Task data ::

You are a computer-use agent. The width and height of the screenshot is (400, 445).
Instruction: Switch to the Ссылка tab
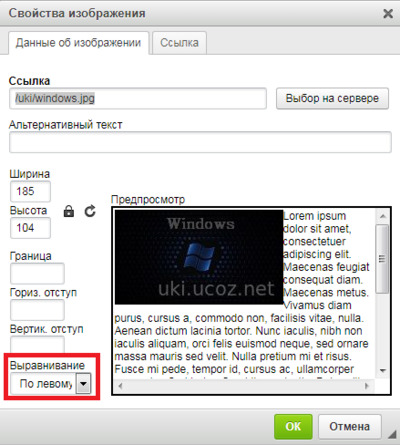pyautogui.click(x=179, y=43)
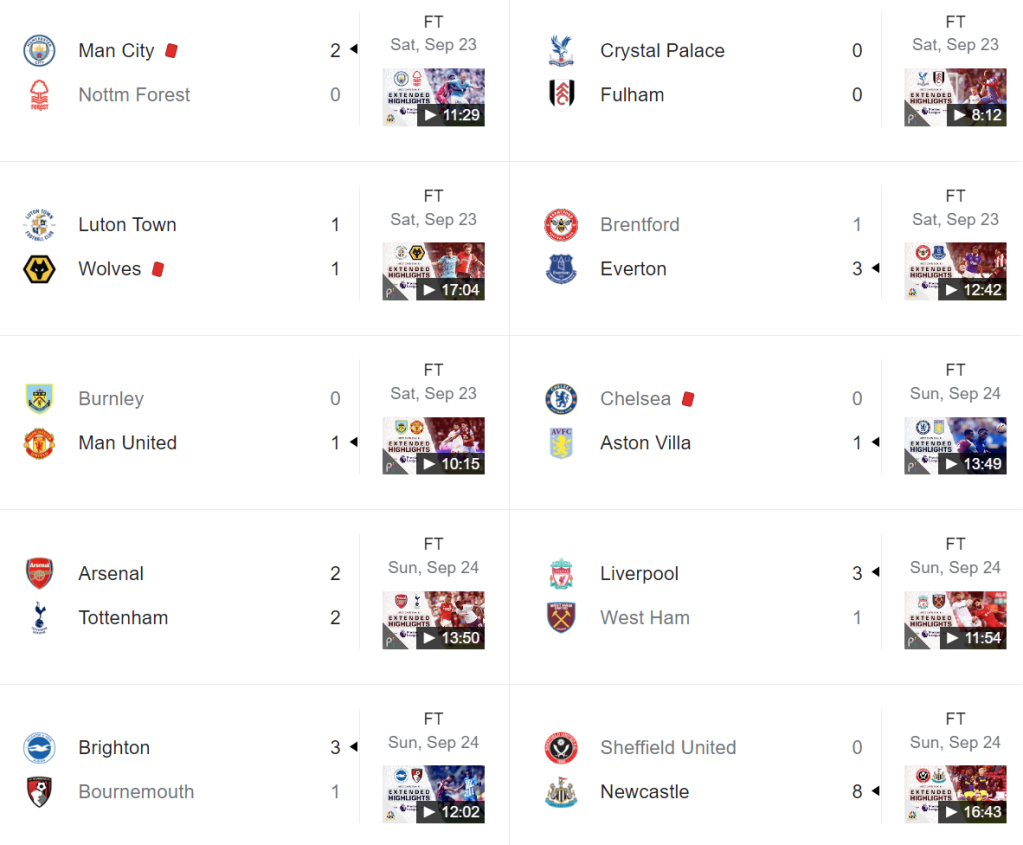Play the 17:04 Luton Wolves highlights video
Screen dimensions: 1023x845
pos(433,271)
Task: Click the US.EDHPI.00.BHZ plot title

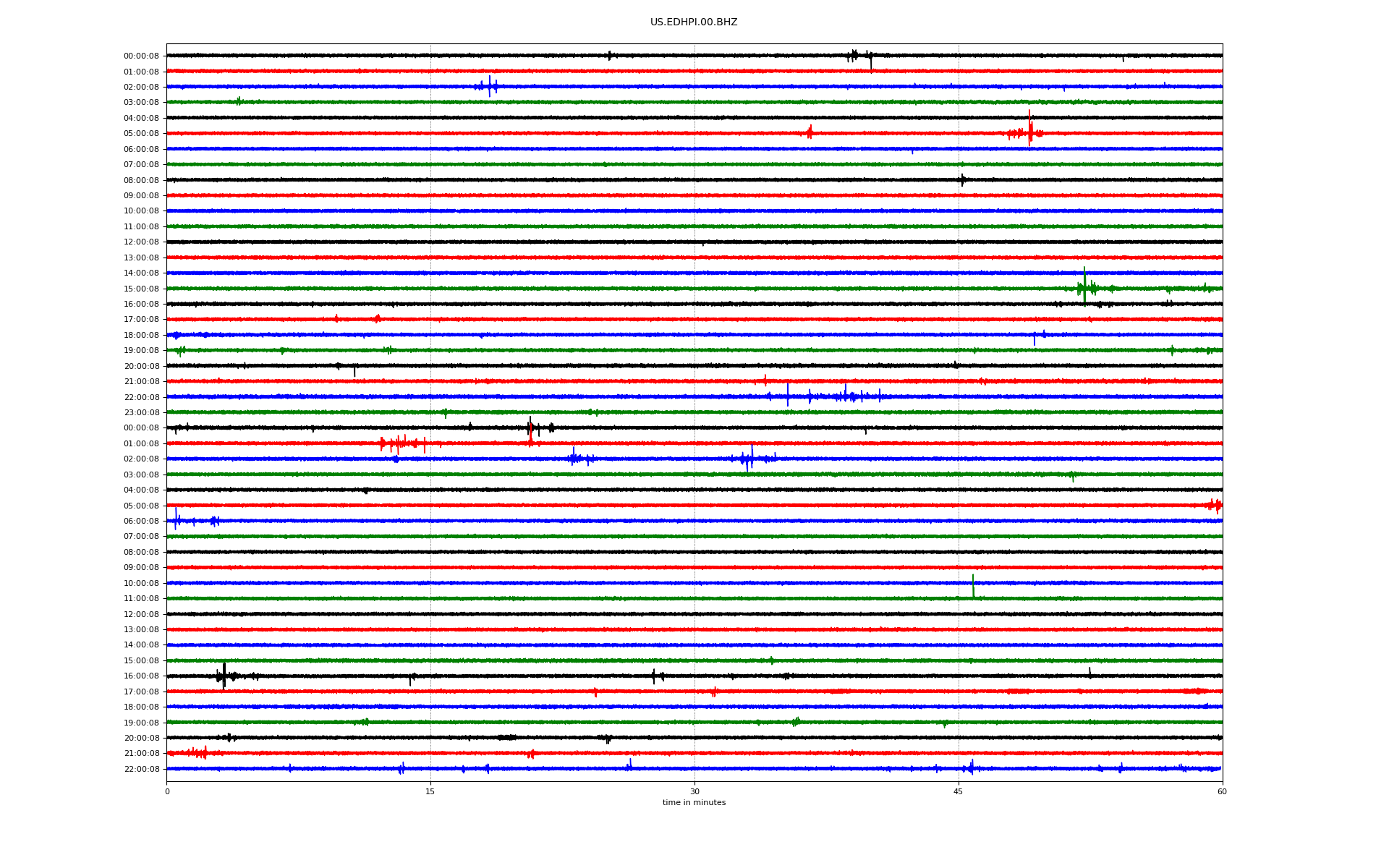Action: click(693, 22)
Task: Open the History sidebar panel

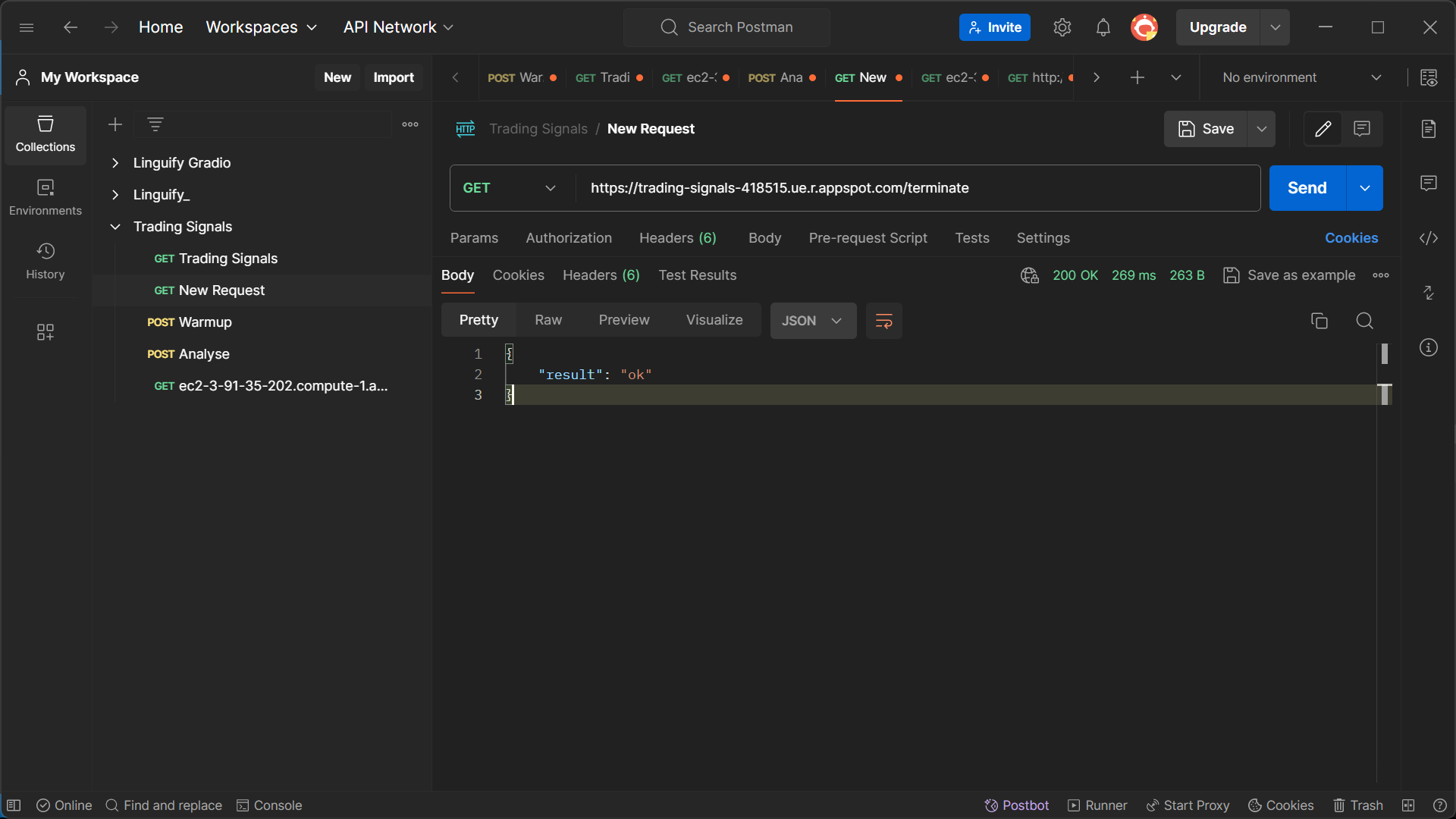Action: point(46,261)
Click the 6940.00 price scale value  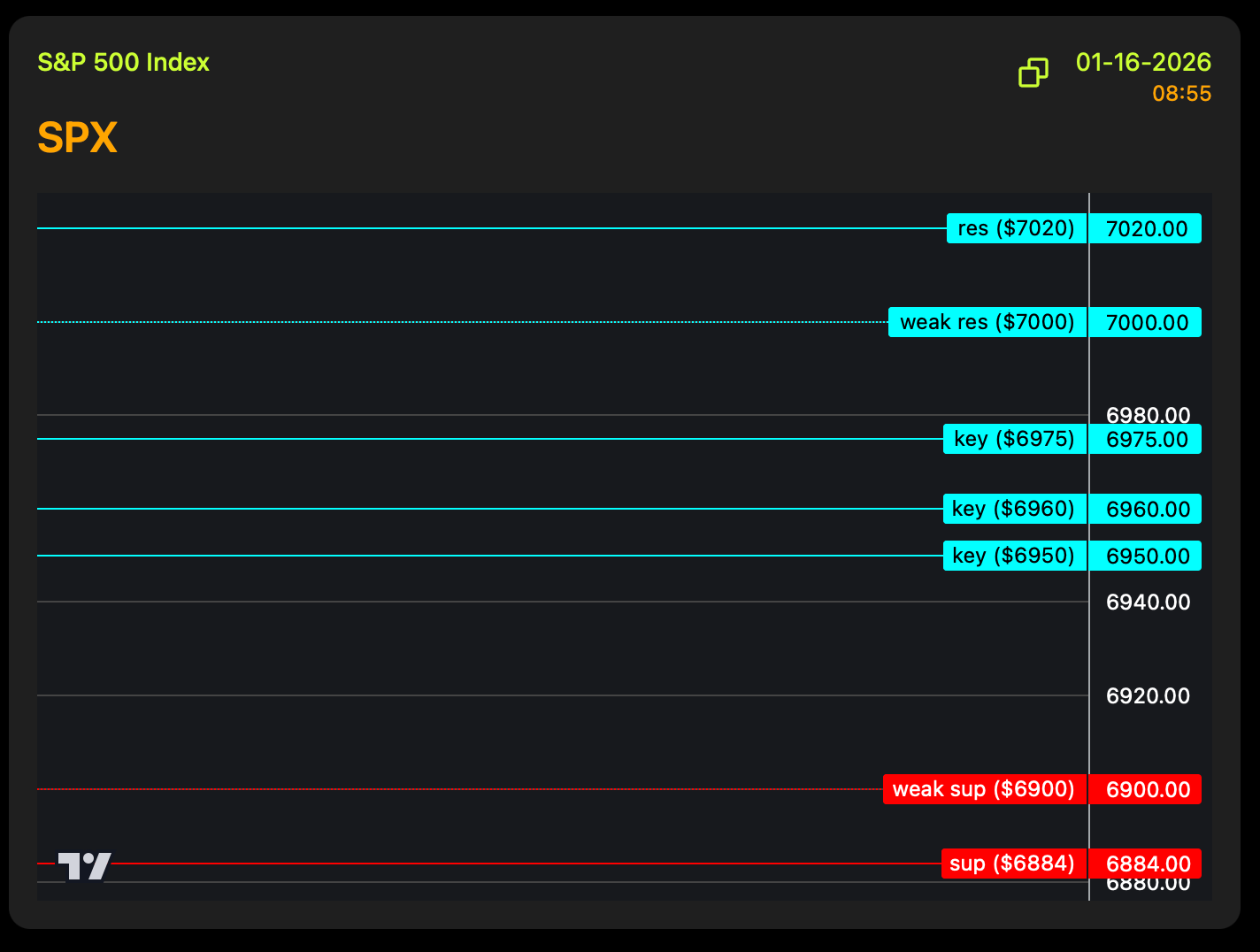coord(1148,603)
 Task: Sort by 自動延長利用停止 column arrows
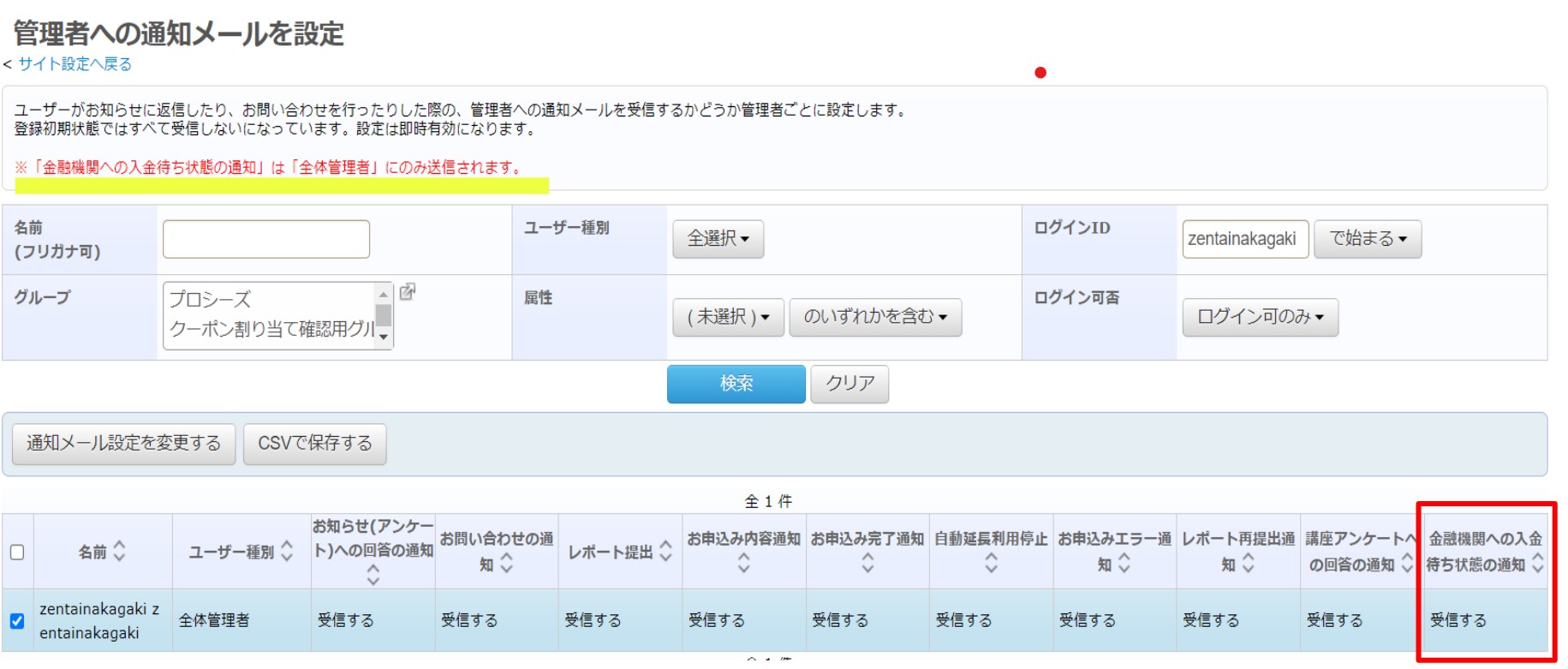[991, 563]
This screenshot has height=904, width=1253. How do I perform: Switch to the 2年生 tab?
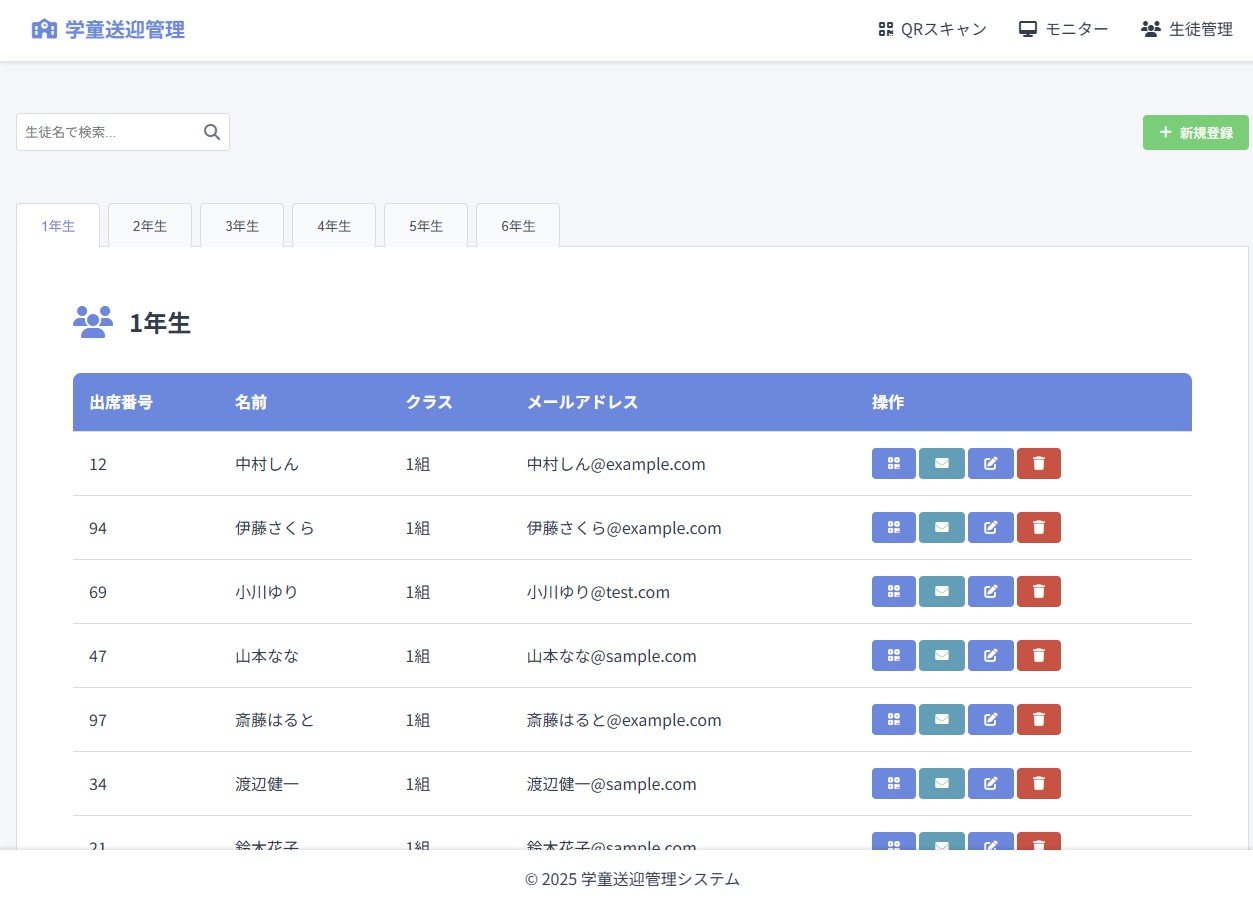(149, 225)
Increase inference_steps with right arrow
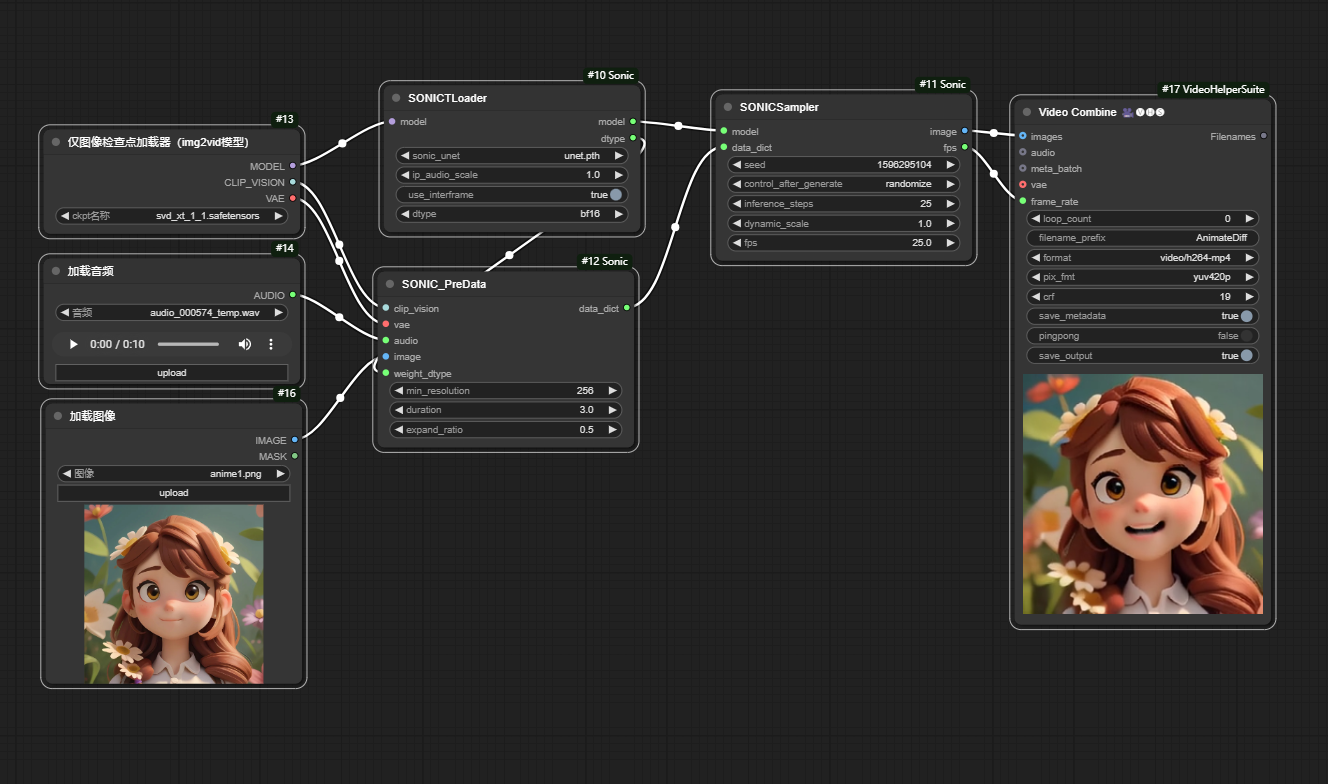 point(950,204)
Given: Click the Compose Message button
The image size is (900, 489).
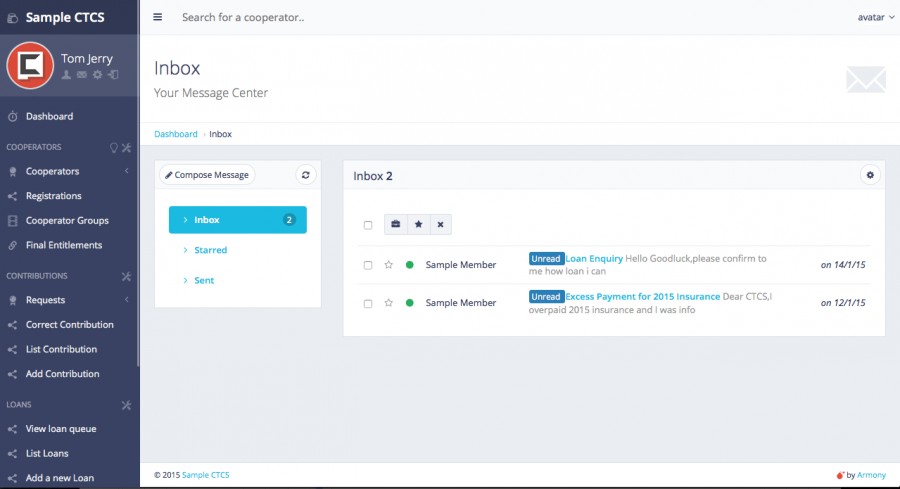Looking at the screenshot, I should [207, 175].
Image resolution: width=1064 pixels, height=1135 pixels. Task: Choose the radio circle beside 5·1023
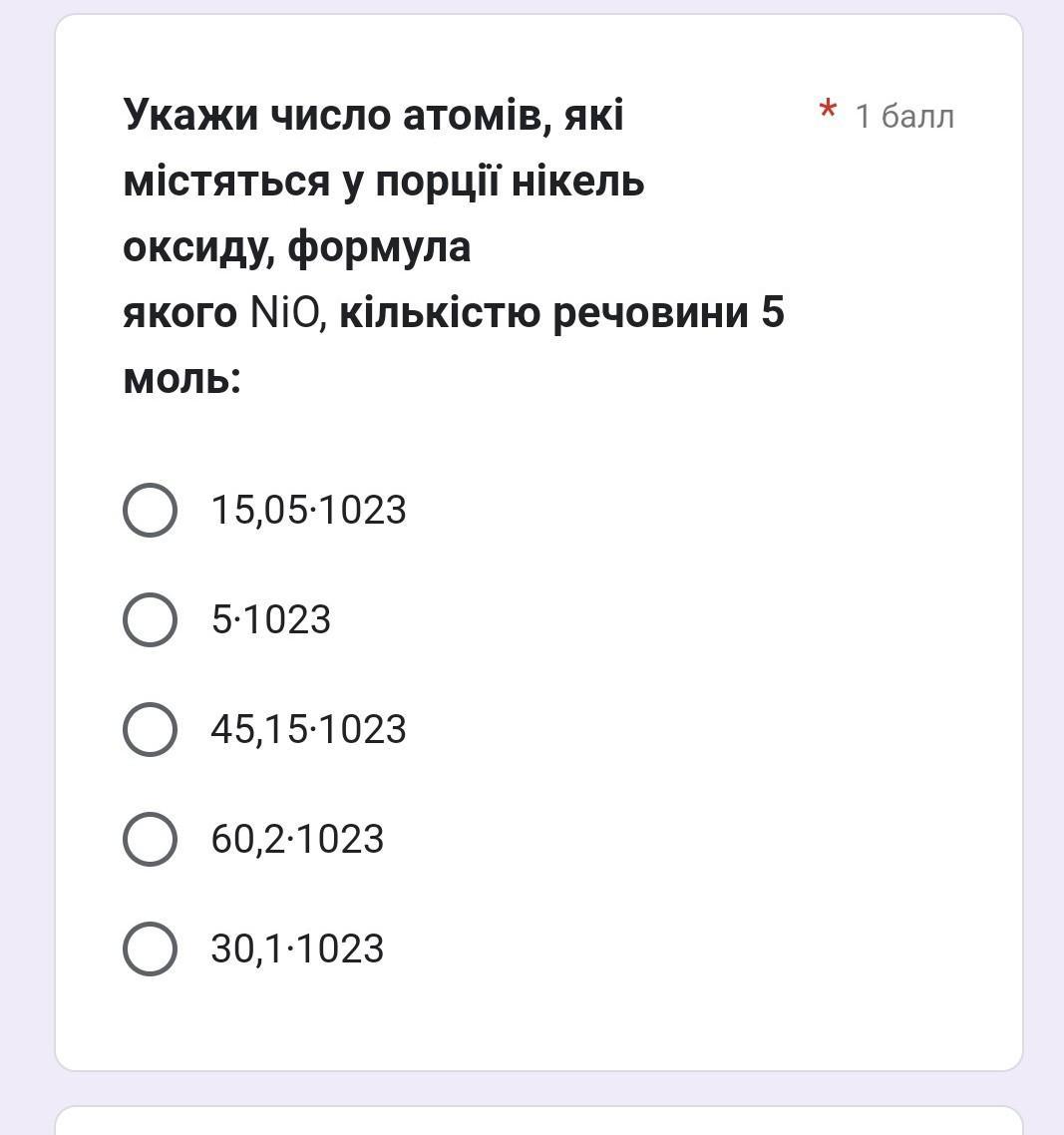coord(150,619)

What this task involves :: Put the lines into a JSON list of strings, one string per line and blank lines skipped, starting at the line that contains "Image resolution: width=1064" and going through the end of the lines. Leave the pictures out.

Exercise response ::
[
  "Image resolution: width=1064 pixels, height=1135 pixels. Task: Choose the radio circle beside 5·1023",
  "coord(150,619)"
]